The Mexican generals declared that the advance of Taylor into the disputed territory was an act of war, and active hostilities had commenced. While the general was hastening to reinforce one of the forts attacked, he came upon the Mexicans drawn up in order of battle at Palo Alto. An action, mostly with artillery, followed, and the enemy were defeated and driven from the field. It was the first battle fought in thirty-one years with any foe other than Indians, by American soldiers. Grant was in that first conflict of half a century, as he was in the last ones.

The Mexicans had fled from this first considerable battle of the war to Resaca de la Palma, where they had established themselves in a strong position. Taylor attacked them the next day, and though their force was triple that of their assailants, they were again defeated and routed. The Mexicans fought with dogged courage, however they may be judged from the events of the war. Three months later, General Taylor marched upon Monterey with an army reinforced to 6,000 men. It was strongly fortified, but the city was captured after a hard-fought battle.

In the midst of the conflict in the town, while the Mexicans were disputing its possession from the windows of the strongly constructed houses, the ammunition of the brigade to which Grant was attached was exhausted, and it became necessary to send for a fresh supply. It was a service of extreme peril, and a volunteer was called for to perform it. Grant was a bold rider, and he promptly offered himself to execute the dangerous mission. Mounting a very spirited horse, he resorted to the Indian fashion of hanging at the side of his steed so that the body of the animal protected him against the shots from the windows, and he passed safely through the street. With a sufficient escort he succeeded in conveying a load of ammunition to the point where it was needed.

Soon after the battle of Monterey, Grant's regiment was sent to Vera Cruz to reinforce the larger army that was to march under General Scott to the "Halls of the Montezumas." Lieutenant Grant, as a careful, substantial, and energetic officer, was selected for the important position of quartermaster of the Fourth Regiment. The army proceeded on its uninterrupted career of victory till the capital of Mexico was in its possession. The heights of Cerro Gordo were stormed and carried, and Grant, as usual, was in the thickest of the fight.

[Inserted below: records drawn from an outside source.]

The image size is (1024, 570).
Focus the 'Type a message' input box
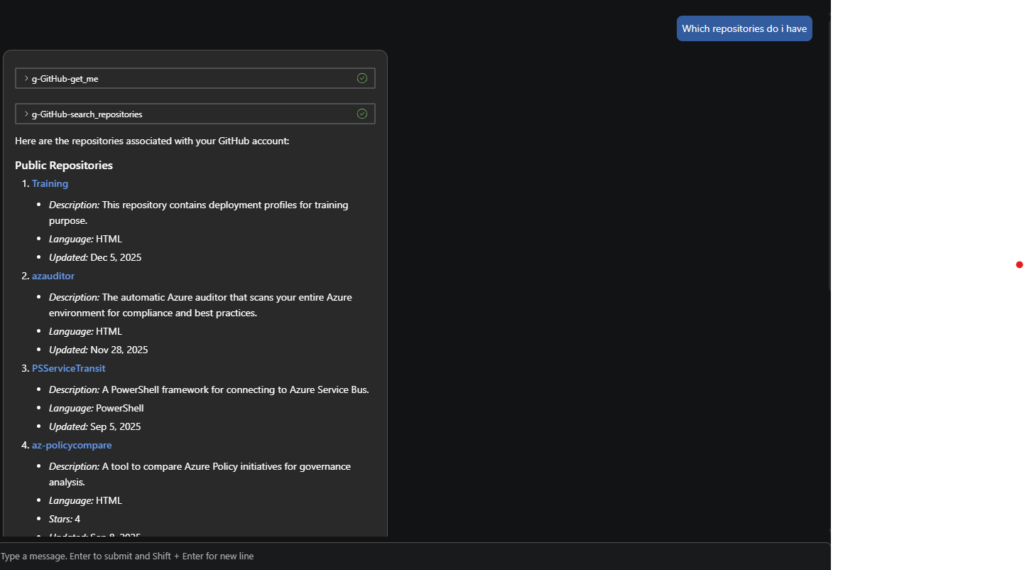400,556
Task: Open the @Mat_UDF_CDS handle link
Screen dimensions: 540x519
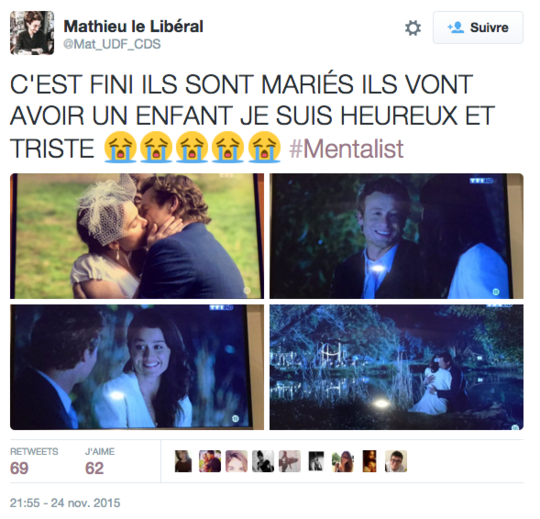Action: coord(112,44)
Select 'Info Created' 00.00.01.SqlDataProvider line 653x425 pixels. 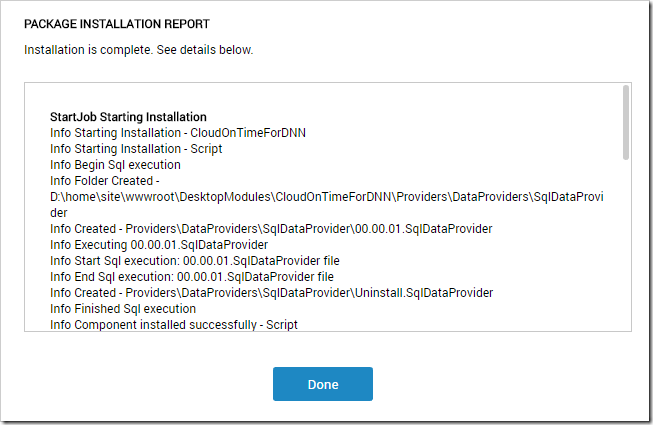click(x=271, y=229)
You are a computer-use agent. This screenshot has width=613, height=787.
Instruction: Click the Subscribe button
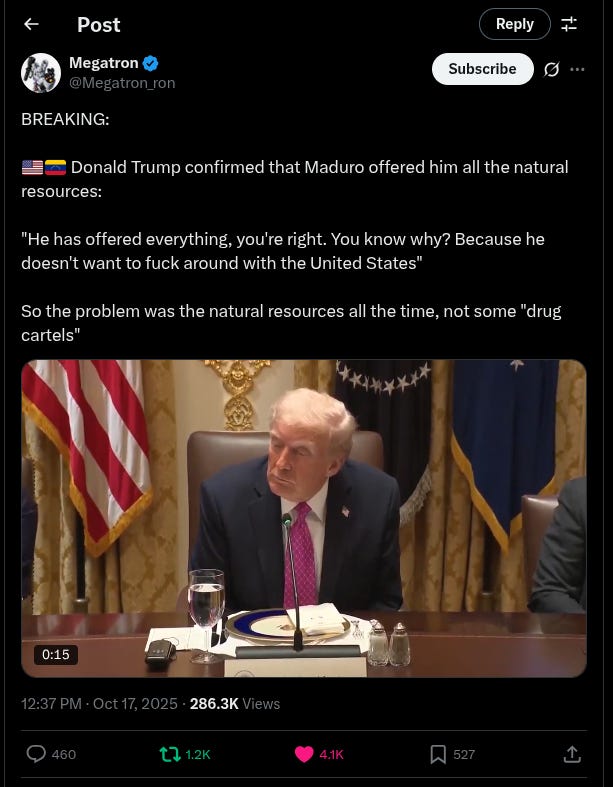pos(482,69)
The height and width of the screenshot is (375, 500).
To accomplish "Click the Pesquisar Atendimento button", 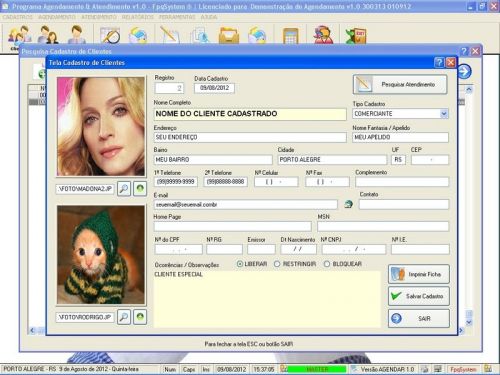I will pos(400,85).
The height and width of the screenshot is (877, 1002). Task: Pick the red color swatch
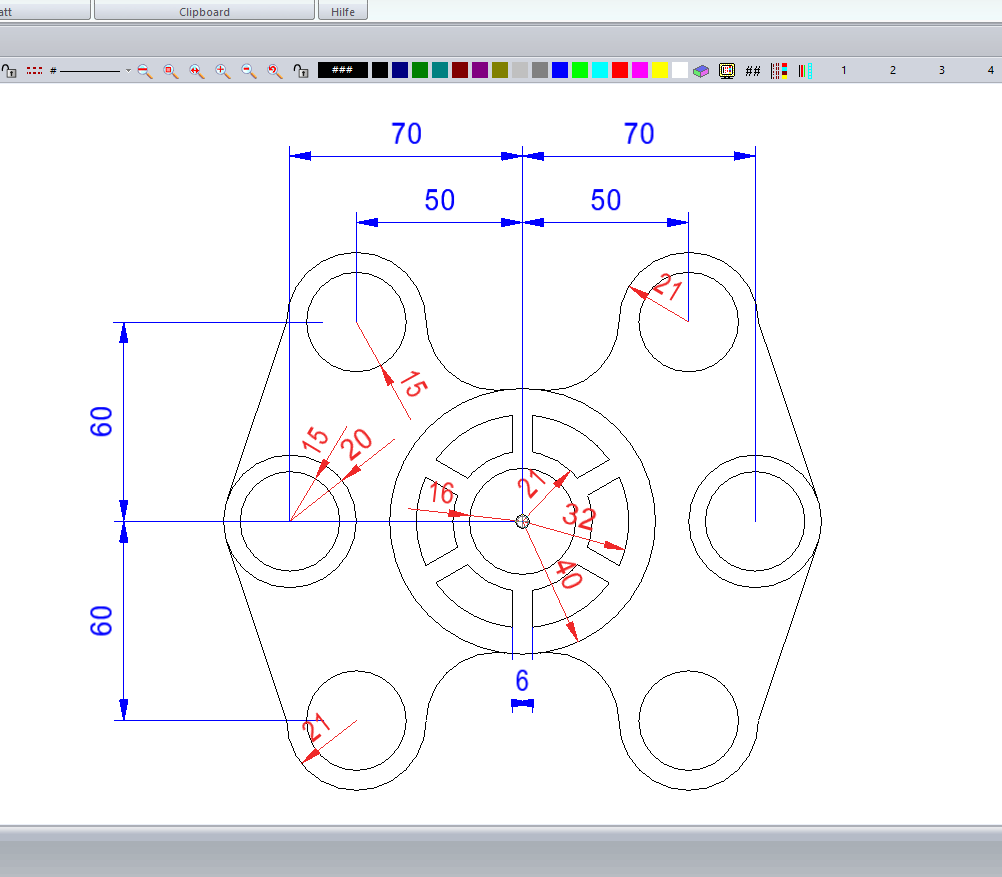(620, 70)
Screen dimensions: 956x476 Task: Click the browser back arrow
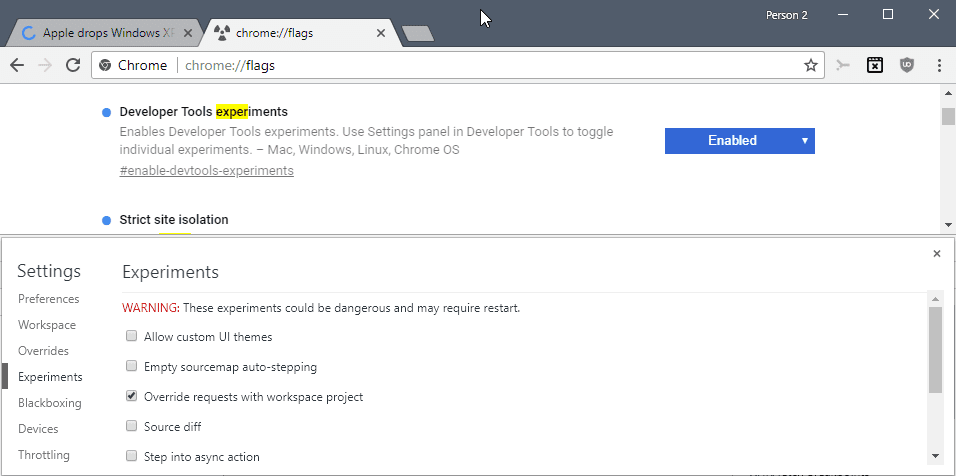click(17, 65)
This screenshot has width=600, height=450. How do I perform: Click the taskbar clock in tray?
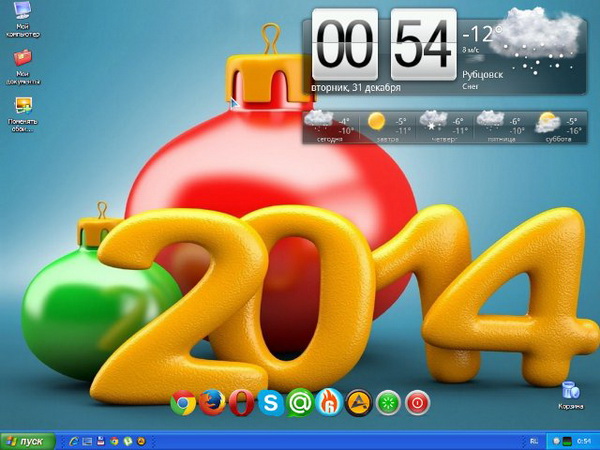click(x=584, y=440)
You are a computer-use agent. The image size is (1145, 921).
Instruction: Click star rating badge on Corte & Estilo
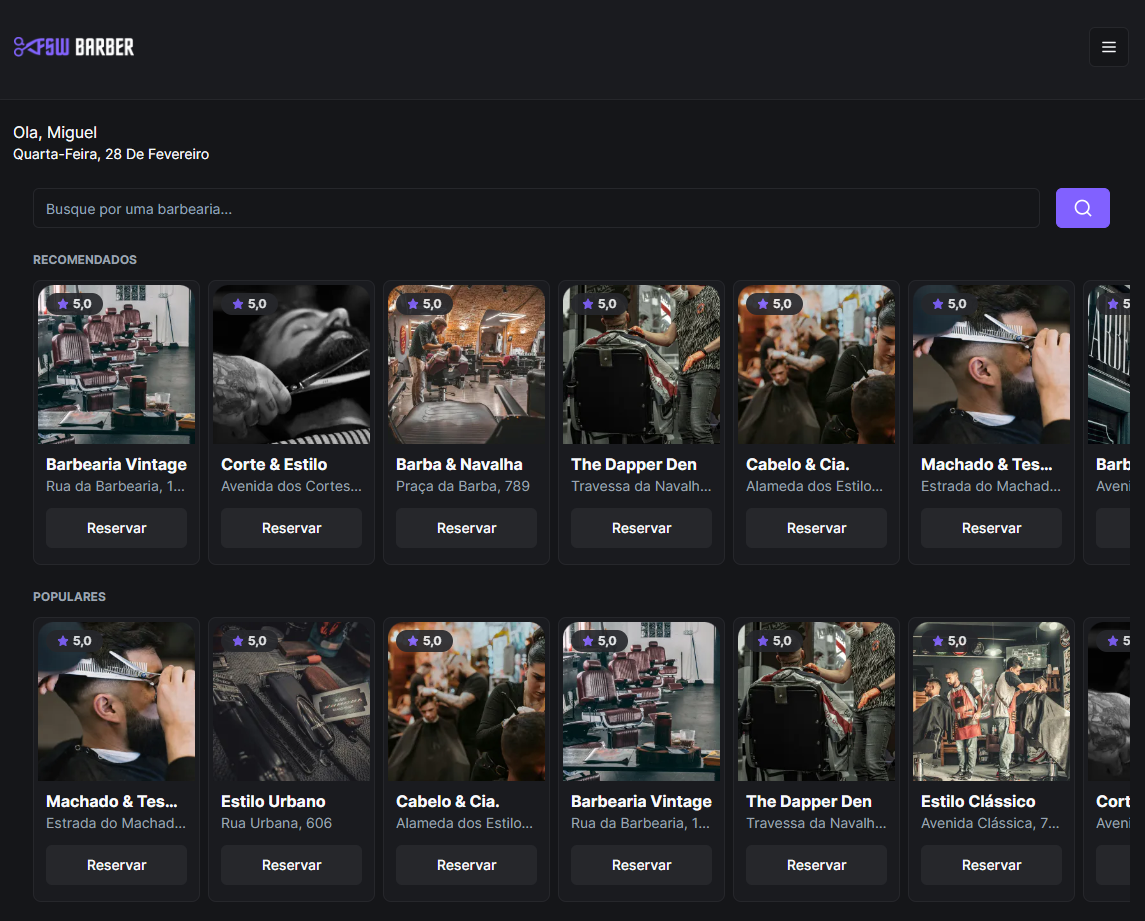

The first considerable obstacle after the capture of Vera Cruz having been removed, the army proceeded on its march to the City of Mexico, occupying Jalapa and Castle Perote on the way; but at Puebla the forces were so reduced by sickness, death, and the expiration of enlistments as to compel a halt. For three months General Scott was compelled to wait for reinforcements; but when he could muster 11,000 effective men, a very small number for the conquest of a country, he resumed his march, and in August arrived in the vicinity of the capital. Outside of the causeways leading to the city were the strongholds of Chapultepec and Cherubusco, and batteries mounting a hundred guns.